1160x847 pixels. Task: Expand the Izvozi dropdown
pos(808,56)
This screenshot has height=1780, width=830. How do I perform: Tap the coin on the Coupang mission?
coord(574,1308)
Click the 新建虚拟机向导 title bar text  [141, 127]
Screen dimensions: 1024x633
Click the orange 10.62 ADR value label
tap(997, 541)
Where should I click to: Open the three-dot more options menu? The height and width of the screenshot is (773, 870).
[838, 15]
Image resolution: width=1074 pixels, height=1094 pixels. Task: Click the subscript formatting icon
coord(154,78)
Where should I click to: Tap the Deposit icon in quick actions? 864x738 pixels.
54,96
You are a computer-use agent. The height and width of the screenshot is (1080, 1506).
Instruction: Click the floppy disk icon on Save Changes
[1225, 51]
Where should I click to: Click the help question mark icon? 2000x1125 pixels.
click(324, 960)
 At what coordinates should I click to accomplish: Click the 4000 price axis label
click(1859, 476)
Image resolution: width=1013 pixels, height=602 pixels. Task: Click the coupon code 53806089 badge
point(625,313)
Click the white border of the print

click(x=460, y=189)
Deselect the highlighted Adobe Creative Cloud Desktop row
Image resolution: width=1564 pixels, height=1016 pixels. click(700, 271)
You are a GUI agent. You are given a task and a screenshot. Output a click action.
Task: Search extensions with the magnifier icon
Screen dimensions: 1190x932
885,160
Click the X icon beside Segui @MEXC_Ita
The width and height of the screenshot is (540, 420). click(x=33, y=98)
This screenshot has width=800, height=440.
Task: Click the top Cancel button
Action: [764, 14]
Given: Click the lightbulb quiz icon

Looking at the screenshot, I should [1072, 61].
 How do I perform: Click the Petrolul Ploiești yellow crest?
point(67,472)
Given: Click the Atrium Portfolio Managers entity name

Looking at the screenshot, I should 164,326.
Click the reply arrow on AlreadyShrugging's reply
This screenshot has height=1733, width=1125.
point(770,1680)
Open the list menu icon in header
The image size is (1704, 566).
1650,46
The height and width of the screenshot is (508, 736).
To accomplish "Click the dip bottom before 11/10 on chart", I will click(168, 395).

- - -

TASK.
A verbatim copy of all the records is to be produced.

RESPONSE TO THE TASK.
1160x847 pixels. Task: Expand the Izvozi dropdown
pos(808,56)
This screenshot has height=1780, width=830. How do I perform: Tap the coin on the Coupang mission?
coord(574,1308)
Click the 新建虚拟机向导 title bar text  [141, 127]
Screen dimensions: 1024x633
Click the orange 10.62 ADR value label
tap(997, 541)
Where should I click to: Open the three-dot more options menu? The height and width of the screenshot is (773, 870).
[838, 15]
Image resolution: width=1074 pixels, height=1094 pixels. Task: Click the subscript formatting icon
coord(154,78)
Where should I click to: Tap the Deposit icon in quick actions? 864x738 pixels.
54,96
You are a computer-use agent. The height and width of the screenshot is (1080, 1506).
Instruction: Click the floppy disk icon on Save Changes
[1225, 51]
Where should I click to: Click the help question mark icon? 2000x1125 pixels.
click(324, 960)
 At what coordinates should I click to accomplish: Click the 4000 price axis label
click(1859, 476)
Image resolution: width=1013 pixels, height=602 pixels. Task: Click the coupon code 53806089 badge
point(625,313)
Click the white border of the print

click(x=460, y=189)
Deselect the highlighted Adobe Creative Cloud Desktop row
Image resolution: width=1564 pixels, height=1016 pixels. click(700, 271)
You are a GUI agent. You are given a task and a screenshot. Output a click action.
Task: Search extensions with the magnifier icon
Screen dimensions: 1190x932
885,160
Click the X icon beside Segui @MEXC_Ita
The width and height of the screenshot is (540, 420). click(x=33, y=98)
This screenshot has width=800, height=440.
Task: Click the top Cancel button
Action: [764, 14]
Given: Click the lightbulb quiz icon

Looking at the screenshot, I should [1072, 61].
 How do I perform: Click the Petrolul Ploiești yellow crest?
point(67,472)
Given: Click the Atrium Portfolio Managers entity name

Looking at the screenshot, I should 164,326.
Click the reply arrow on AlreadyShrugging's reply
This screenshot has height=1733, width=1125.
point(770,1680)
Open the list menu icon in header
The image size is (1704, 566).
1650,46
The height and width of the screenshot is (508, 736).
To accomplish "Click the dip bottom before 11/10 on chart", I will click(168, 395).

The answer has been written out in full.